--- Begin EXTRACT ---
Monday, June 14, 2010

Jon and Austin

More reflections.

Jon and I have always had an interesting relationship. We were similar in a lot of ways when we met. Years later, we still have a ton of common ground. Though, we are both completely different people than we used to be. It's really strange how some people can be on the same path. Sometimes I can't believe I met him through Austin. I hope that guy is okay. Every once in a while I get really worried about him. We were never close, just human compassion, I guess.

I have to dig up some of those CDs. I know that listening to them will remind me of how good I am at long distance relationships.

Thursday, June 10, 2010

Oceans of Pain

I couldn't figure it out for a while. But, today I did. James reminds me of (a much smarter and more eloquent) Ishizuka. This makes me feel extremely comfortable.

Update: Curious as to what Ishizuka was up to these days, I Googled that mother fucker. He is a practicing psychiatrist in the town where James plays ice hockey. Weird.

Wednesday, June 9, 2010

A realization, six months later

Before December, I had a pretty jaded outlook on my love life. It wasn't until I started seeing Alex that I realized how ho-hum I had felt about some of the people I dated in the past. After he went back to school, I felt sort of (totally) crushed. That was partly because I would miss him, but also partly because I would miss the feeling of really caring about someone again. In retrospect, it was much more the latter. I think Alex may have been some sort of vector that unlocked or rejuvenated something inside of me. And, I am very thankful for that.
--- End EXTRACT ---
• EXERCISE DESCRIPTION: Transcribe the blog excerpt from "Thursday, June 10, 2010" to "ice hockey. Weird.". The lines that come next have no connection to the blog excerpt.
--- Begin GIVEN INFORMATION ---
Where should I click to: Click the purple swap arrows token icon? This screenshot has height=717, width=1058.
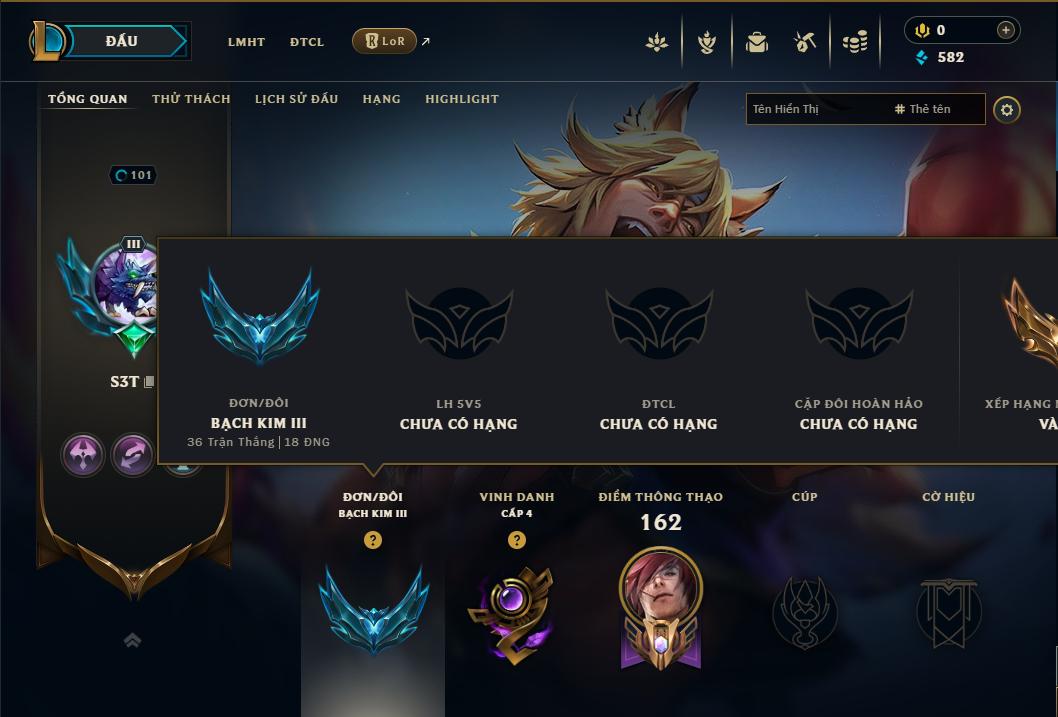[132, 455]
--- End GIVEN INFORMATION ---
• TASK RESPONSE:
Thursday, June 10, 2010

Oceans of Pain

I couldn't figure it out for a while. But, today I did. James reminds me of (a much smarter and more eloquent) Ishizuka. This makes me feel extremely comfortable.

Update: Curious as to what Ishizuka was up to these days, I Googled that mother fucker. He is a practicing psychiatrist in the town where James plays ice hockey. Weird.